In early-2005, Pepsi Max Twist (with added lemon-lime flavour) joined the UK and Australian product line. In autumn 2005, "Pepsi Max Punch" was marketed in the UK for the festive season. Containing ginger and cinnamon, the product was similar in flavour to Pepsi Holiday Spice, a sugar-sweetened variety of Pepsi that was marketed in the US one year earlier. In late-2005 and early-2006, a coffee-flavoured variety was introduced in France, Finland, Ireland, Norway, and the UK. Known as "Pepsi Max Cappuccino" ("Pepsi Max Coffee Cino" in the UK), the product was prefigured by the similar Pepsi Kona (briefly test-marketed in the US in 1996) and Pepsi Tarik, available in Malaysia since 2005.
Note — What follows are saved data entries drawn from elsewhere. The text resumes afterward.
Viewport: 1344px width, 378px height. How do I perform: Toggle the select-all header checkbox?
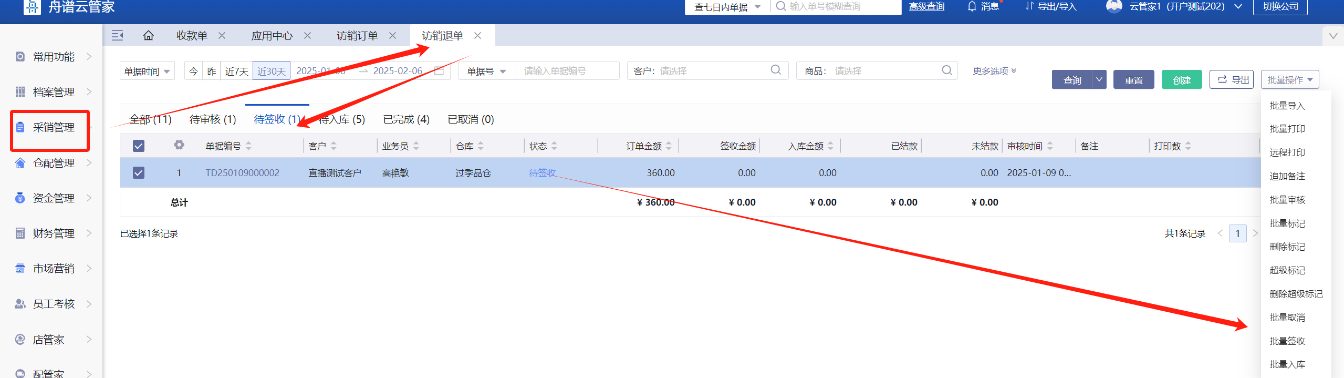click(139, 146)
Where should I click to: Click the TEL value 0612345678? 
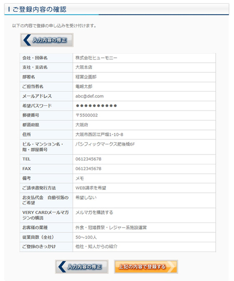[x=88, y=159]
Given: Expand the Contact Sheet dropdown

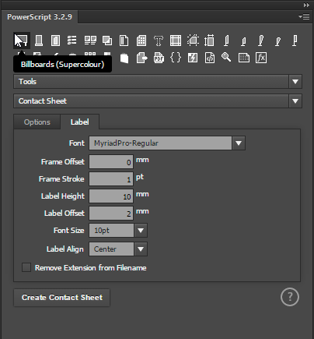Looking at the screenshot, I should point(158,101).
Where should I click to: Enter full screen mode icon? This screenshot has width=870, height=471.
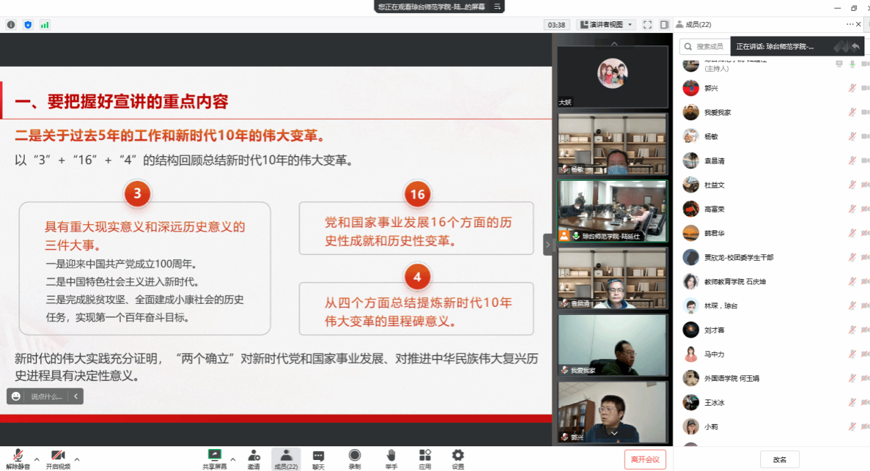(x=647, y=25)
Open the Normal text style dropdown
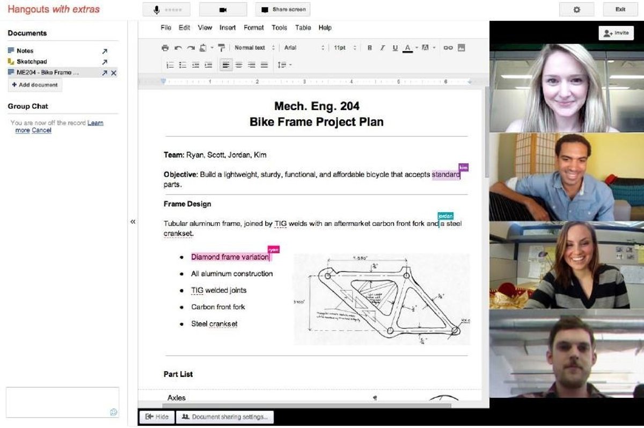The height and width of the screenshot is (428, 644). 254,48
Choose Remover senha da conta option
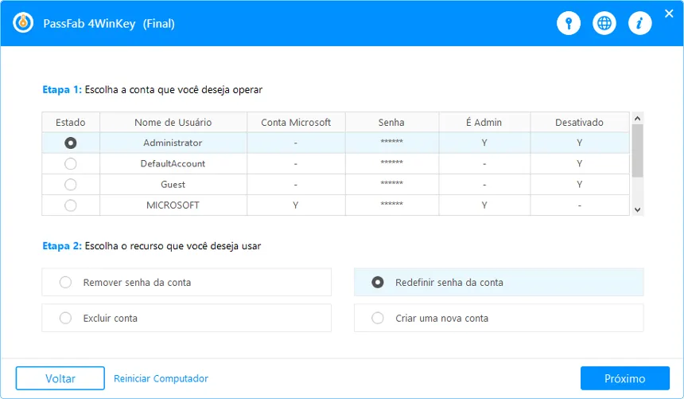Image resolution: width=684 pixels, height=399 pixels. [x=66, y=283]
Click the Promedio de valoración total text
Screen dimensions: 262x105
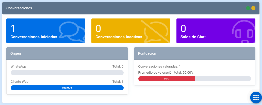point(166,73)
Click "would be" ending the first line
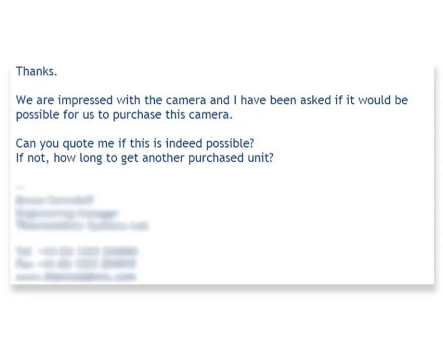443x346 pixels. pos(383,100)
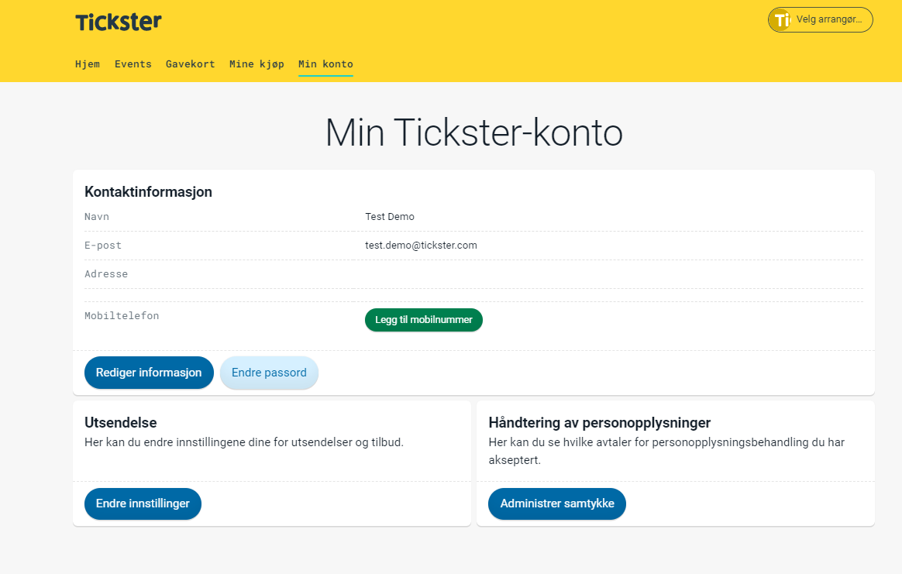Open the Velg arrangør dropdown

829,19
Pepsi Max was introduced to South Korea, Bulgaria, and the Philippines in 2006, as well as being reintroduced into Argentina in the spring of 2006 after being phased out after its launch in 1994. As well as this, Pepsi Max was introduced into Brazil, Egypt, Jordan, Lebanon, Turkey and the United Arab Emirates during early 2007.

In October 2008, Pepsi announced it would be redesigning its logo and re-branding many of its products. Pepsi, Diet Pepsi, and Pepsi Max all use lower-case fonts for name brands, Mountain Dew was renamed "Mtn Dew", and Diet Pepsi Max was re-branded as Pepsi Max. The brand's blue and red globe trademark became a series of "smiles", with the central white band arcing at different angles depending on the product. The new imagery is being used. In the case of Pepsi Max, besides renaming of the drink its international name, the logo has a large "smile" likely to emphasize the North American drink's "Wake up people!" advertising campaign, and also uses black in the bottom half of the globe as opposed to the more standard royal blue. The new lower-case font used on Pepsi's products is reminiscent of the font used in Diet Pepsi's logo from the 1960s to the mid-1980s. The website for the "Wake up people!" campaign now redirects to the Pepsi Refresh Project. It is expected that the version of Pepsi Max outside North America will adopt the new logo used by its US–Canada counterpart; this has now occurred in Australia. In the UK, the cans now have the "Pepsi" text and the new Pepsi globe (with the normal Pepsi "smile" and the blue bottom half, as opposed to the black half used in the US) but the "Max" is in the previous style.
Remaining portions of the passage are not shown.